• **RECORDS PROVIDED**
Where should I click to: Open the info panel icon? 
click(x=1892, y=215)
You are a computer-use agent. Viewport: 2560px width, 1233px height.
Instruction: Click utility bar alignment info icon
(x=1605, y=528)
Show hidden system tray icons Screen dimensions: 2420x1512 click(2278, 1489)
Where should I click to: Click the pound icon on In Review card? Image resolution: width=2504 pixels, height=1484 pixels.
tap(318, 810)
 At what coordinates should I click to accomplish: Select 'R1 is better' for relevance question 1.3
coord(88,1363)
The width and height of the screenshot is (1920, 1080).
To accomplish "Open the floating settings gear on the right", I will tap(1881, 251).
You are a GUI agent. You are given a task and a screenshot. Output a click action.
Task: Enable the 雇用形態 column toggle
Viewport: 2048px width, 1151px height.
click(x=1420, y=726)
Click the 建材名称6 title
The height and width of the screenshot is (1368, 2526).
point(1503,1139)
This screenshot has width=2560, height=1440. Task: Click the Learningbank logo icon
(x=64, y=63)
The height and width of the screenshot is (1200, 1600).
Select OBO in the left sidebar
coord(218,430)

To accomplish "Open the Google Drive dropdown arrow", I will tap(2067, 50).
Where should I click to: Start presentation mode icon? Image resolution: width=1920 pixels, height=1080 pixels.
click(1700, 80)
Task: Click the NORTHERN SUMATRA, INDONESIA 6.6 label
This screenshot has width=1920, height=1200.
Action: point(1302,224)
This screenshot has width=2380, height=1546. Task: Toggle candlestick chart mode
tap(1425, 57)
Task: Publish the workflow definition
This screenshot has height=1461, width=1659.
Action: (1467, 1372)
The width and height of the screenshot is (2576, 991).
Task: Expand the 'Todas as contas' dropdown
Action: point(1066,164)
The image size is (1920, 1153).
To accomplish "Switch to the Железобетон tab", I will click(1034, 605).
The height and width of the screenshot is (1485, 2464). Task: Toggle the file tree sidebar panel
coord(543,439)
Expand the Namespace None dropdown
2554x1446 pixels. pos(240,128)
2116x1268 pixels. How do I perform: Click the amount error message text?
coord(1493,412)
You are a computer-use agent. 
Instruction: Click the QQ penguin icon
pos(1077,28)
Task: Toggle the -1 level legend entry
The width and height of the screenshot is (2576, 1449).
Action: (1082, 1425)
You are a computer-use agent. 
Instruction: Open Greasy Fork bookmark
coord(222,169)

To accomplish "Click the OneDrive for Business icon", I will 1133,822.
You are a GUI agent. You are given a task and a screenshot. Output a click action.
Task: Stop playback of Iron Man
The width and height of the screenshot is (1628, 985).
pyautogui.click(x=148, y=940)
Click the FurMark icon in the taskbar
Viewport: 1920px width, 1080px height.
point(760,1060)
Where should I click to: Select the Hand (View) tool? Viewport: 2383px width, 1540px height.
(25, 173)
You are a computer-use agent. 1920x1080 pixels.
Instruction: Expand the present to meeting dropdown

• **PROBLEM TO WORK ON**
Using the data above, return each line that includes the word "will".

• **TASK ANSWER**
To accomplish "Open the floating settings gear on the right", I will tap(1881, 251).
To accomplish "Open the Google Drive dropdown arrow", I will tap(2067, 50).
To accomplish "Switch to the Железобетон tab", I will click(1034, 605).
To accomplish "Click the OneDrive for Business icon", I will 1133,822.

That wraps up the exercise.